III. Stärkung der öffentlichen Forstverwaltung

Zur Realisierung und Durchsetzung der naturnahen Waldwirtschaft fordern wir:

- einen Stopp des Personalabbaus in der Forstverwaltung des Landes und der Gemeinden und eine vermehrte Einstellung von Nachwuchspersonal,
- Obergrenzen für die Flächenausdehnung der Forstdienstbezirke und
- eine Belegschaft an Waldfacharbeitern im öffentlichen Wald, die es
ermöglicht, die Pflegearbeiten überwiegend und die Holzerntearbeiten zumindest teilweise in Eigenregie durchzuführen.

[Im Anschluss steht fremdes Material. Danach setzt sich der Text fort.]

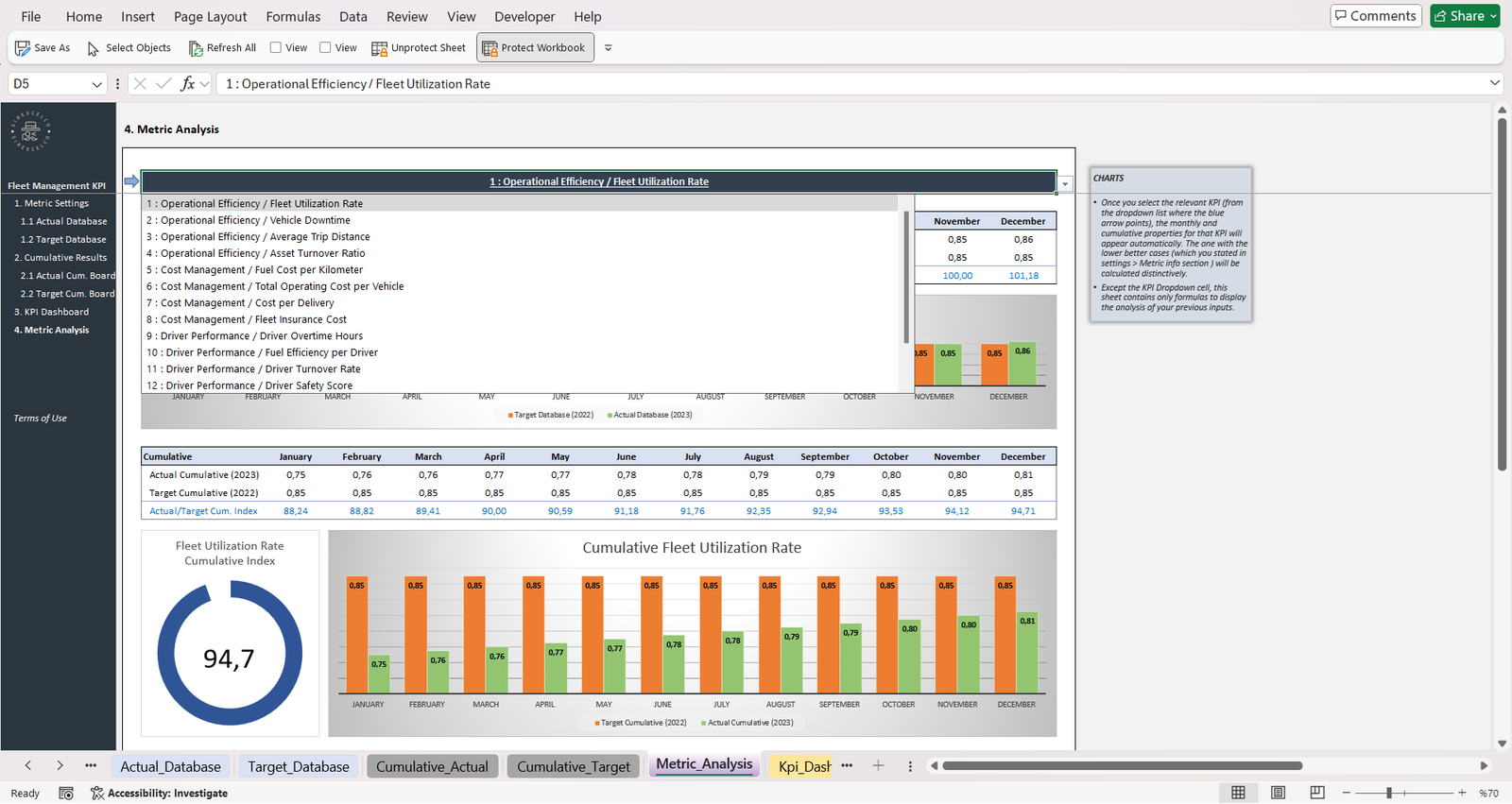Switch to Page Layout view in status bar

Zur Begründung dieser Forderung stellen wir fest: Der Personalabbau in der staatlichen und in den kommunalen Forstverwaltungen und die Auflösung von zahlreichen Forstdienststellen, wie sie im Zuge Verwaltungsreform der Landesregierung seit nunmehr zwei Jahrzehnten praktiziert werden, sind mit einer nachhaltigen, pfleglichen und am Gemeinwohl orientierten Waldwirtschaft nicht vereinbar. Seit Jahren wird sowohl bei den Förstern wie bei Forstwirten (Waldarbeitern) so gut wie kein Nachwuchs mehr eingestellt. Eine Naturnahe Waldwirtschaft ist nur möglich, wenn die Wälder von ausreichend und gut ausgebildetem Fachpersonal betreut werden.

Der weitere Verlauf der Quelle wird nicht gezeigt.